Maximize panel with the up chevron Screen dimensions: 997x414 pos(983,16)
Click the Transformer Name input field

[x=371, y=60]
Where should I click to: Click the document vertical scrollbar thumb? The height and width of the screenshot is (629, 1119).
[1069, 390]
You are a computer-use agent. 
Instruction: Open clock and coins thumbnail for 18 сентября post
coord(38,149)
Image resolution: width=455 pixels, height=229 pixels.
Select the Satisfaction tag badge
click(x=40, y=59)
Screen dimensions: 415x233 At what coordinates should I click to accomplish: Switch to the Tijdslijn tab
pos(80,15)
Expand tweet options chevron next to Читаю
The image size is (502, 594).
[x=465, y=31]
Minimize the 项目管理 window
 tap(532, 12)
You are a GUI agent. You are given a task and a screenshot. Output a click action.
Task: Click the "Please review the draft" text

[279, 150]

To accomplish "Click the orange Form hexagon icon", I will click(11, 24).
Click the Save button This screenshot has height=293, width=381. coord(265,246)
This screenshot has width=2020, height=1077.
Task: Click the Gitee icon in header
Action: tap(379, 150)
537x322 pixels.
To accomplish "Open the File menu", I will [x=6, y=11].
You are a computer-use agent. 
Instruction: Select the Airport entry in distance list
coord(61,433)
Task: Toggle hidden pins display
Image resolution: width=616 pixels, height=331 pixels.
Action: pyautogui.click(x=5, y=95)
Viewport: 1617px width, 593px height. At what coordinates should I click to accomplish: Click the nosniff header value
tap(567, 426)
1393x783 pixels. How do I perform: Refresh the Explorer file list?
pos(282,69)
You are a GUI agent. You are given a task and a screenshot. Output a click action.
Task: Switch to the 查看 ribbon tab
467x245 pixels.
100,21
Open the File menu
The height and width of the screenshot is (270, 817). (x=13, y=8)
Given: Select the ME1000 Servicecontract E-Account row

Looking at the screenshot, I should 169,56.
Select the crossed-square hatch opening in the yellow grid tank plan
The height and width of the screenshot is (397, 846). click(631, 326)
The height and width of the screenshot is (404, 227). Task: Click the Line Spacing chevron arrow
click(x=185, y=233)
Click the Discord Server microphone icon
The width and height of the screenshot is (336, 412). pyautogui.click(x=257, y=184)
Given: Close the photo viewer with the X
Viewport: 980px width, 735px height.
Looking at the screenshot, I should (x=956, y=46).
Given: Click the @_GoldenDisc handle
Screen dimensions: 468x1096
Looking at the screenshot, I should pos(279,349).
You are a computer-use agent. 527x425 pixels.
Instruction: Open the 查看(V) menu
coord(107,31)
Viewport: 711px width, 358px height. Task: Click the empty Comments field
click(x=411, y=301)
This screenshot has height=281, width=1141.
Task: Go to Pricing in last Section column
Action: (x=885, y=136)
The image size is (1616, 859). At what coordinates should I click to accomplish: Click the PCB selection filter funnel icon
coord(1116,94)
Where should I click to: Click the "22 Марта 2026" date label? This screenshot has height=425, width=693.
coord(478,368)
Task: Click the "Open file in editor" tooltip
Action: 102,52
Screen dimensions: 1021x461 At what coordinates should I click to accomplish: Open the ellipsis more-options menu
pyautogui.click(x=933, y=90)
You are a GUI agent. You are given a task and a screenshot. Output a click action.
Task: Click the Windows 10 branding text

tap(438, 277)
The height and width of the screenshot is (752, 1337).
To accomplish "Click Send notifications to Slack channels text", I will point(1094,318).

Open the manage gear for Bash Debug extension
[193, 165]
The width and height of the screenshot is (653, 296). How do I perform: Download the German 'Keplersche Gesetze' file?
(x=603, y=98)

::::::::

* What needs to be done *
Convert the entries in the stretch from the line containing "will click(11, 24)." through the line containing "pos(282,69)" into a JSON list of strings, one string per line, leaving out blank lines.

* Correct output *
[
  "To accomplish \"Click the orange Form hexagon icon\", I will click(11, 24).",
  "Click the Save button This screenshot has height=293, width=381. coord(265,246)",
  "This screenshot has width=2020, height=1077.",
  "Task: Click the Gitee icon in header",
  "Action: tap(379, 150)",
  "537x322 pixels.",
  "To accomplish \"Open the File menu\", I will [x=6, y=11].",
  "You are a computer-use agent. ",
  "Instruction: Select the Airport entry in distance list",
  "coord(61,433)",
  "Task: Toggle hidden pins display",
  "Image resolution: width=616 pixels, height=331 pixels.",
  "Action: pyautogui.click(x=5, y=95)",
  "Viewport: 1617px width, 593px height. At what coordinates should I click to accomplish: Click the nosniff header value",
  "tap(567, 426)",
  "1393x783 pixels. How do I perform: Refresh the Explorer file list?",
  "pos(282,69)"
]